Items from a collection:

---------------

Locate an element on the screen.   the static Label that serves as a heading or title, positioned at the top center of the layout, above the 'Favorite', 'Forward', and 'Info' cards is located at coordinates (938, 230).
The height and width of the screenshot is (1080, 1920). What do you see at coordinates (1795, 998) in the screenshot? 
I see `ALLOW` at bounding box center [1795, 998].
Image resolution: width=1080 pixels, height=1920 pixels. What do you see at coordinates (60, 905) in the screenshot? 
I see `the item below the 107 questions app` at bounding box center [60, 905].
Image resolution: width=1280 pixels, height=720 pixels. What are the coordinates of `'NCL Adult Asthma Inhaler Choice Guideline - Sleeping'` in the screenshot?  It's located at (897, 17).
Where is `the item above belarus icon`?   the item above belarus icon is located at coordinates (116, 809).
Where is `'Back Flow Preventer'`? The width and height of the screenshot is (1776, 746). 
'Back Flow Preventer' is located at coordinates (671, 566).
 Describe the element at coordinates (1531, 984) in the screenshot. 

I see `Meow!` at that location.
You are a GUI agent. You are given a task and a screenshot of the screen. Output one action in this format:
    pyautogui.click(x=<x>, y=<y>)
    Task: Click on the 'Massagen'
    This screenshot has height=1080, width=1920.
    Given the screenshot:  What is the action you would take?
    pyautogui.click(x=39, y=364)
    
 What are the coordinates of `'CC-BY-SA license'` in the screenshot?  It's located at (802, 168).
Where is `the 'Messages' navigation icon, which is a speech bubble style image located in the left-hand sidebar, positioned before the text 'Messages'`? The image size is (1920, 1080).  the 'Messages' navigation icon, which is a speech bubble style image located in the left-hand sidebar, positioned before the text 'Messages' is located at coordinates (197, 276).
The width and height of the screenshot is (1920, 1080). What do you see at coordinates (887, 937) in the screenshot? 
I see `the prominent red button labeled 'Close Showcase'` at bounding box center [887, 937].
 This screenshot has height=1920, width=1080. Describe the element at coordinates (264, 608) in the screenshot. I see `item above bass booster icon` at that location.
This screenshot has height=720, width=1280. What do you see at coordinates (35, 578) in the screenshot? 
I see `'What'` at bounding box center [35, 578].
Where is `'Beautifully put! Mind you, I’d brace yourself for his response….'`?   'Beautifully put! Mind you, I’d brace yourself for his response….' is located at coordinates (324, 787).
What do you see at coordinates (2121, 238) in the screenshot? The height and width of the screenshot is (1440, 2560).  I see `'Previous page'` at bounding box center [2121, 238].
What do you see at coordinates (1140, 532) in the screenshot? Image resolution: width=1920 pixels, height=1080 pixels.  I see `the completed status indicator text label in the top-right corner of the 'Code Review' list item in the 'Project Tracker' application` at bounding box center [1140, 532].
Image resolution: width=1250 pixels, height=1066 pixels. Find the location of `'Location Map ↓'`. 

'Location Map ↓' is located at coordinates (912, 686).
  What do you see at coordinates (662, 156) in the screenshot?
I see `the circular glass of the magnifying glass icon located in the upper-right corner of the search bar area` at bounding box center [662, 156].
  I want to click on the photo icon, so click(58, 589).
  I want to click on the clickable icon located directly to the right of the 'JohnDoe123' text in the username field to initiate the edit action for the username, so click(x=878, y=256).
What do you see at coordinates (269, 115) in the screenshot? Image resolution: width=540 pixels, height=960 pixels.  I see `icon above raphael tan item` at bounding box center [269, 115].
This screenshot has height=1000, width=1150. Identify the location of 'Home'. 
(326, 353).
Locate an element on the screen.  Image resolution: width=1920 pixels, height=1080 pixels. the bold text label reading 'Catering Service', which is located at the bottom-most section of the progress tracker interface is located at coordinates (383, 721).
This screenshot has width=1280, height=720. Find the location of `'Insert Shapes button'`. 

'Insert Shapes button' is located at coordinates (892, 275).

---------------

#### Your goal:
Count how many lines of the items above contain "Find", with case counting, and reply with the number alone.

#### Full solution:
2